The report warns that efforts to restore financial stability are affecting patients’ access to services and their experience of care. It said meeting day-to-day spending through “repeated raids” on the NHS’s capital budget reserved for long-term investments could have damaging consequences, adding that the Government must do more to convince the public that STPs are about delivering transformation and efficiencies, rather than “a cover for cuts in services”.
Committee Chair Meg Hillier argued that “the Government’s sticking-plaster approach is not sustainable, will not enable the NHS to get ahead of the problems it faces, and represents neither good value to taxpayers nor the best interests of patients.”
MPs including Ms Hillier and the Chairs of Health Committee and Communities and Local Government Committee reiterated many of these points during a House of Commons debate on Tuesday. Health Committee Chair Dr Sarah Wollaston pointed out that this is the third year in a row in which there have been transfers from capital to revenue budgets. She argued that this mechanism is unsustainable and risks undermining the transformation process.
Key recommendations outlined in the Public Accounts Committee’s report include:
- The Department of Health, NHS England and NHS Improvement should publish an assessment of whether there is the “capacity in NHS bodies to deliver everything they are expected to within the agreed timeframes” by March 2017.
- The DH, NHS England and NHS Improvement should set out a recovery plan by March 2017 which targets those NHS bodies and health economies in severe financial difficulty.
- The DH and NHS England should report back to the Committee by July 2017 on what they have done to understand the association between financial performance and the impact on patient care.
- In its analysis of the 44 STP footprints, due by the end of March 2017, NHS England and NHS Improvement should set out how they will support organisations to deliver real transformation in the areas where plans fall short.
- The DH, NHS England and NHS Improvement should publish by March 2017 its assessment of whether there is the capacity in NHS bodies to deliver everything they are expected to within the agreed timeframes.

### Data
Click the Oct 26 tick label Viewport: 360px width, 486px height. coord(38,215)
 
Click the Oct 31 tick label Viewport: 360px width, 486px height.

### What you are asked to do
Say whether each statement below agrees with the NHS funding passage. Answer yes or no for each, and quote the words from the passage that decide it.
(a) Sarah Wollaston said this is the third year in a row with transfers from capital to revenue budgets.
(b) The DH and NHS England are asked to report back to the Committee by March 2017 on the link between financial performance and patient care.
(c) NHS England and NHS Improvement's analysis covers 44 STP footprints.

### Output for this task
(a) Yes: "this is the third year in a row in which there have been transfers from capital to revenue budgets"
(b) No: "should report back to the Committee by July 2017"
(c) Yes: "In its analysis of the 44 STP footprints"